On the way we came upon old Venetsianov. After the first exchange of greetings he looked closely at my companion and asked, smiling good-naturedly:

“A future artist, I suppose?”

To which I replied: “Yes, and no.”

He asked me the reason why. I explained him in a whisper. The old man became thoughtful, shook my hand strongly, and we parted.

I took the way Venetsianov had looked and shaken my hand as a reproach for me having succumbed to hopelessness.

I cheered up and remembered some of the artists, students, and wards of Venetsianov, and saw, to tell the truth, something like a vague glimmer of hope on the horizon.

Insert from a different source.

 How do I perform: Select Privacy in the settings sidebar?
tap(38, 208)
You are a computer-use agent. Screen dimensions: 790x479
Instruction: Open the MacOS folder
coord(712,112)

On parting with me in the evening, my protégé asked me to give him a little print for copying. I happened to have a freshly printed copy of Farnese Hercules, engraved by Slyudzhinsky after the drawing of Zavyalov, and Losenko’s Apollino. I wrapped the originals in a piece of Peterhof paper, provided him with Italian pencils, instructed him how to keep them from becoming hard, and we went out into the street. He went home, while I made for old Venetsianov’s home.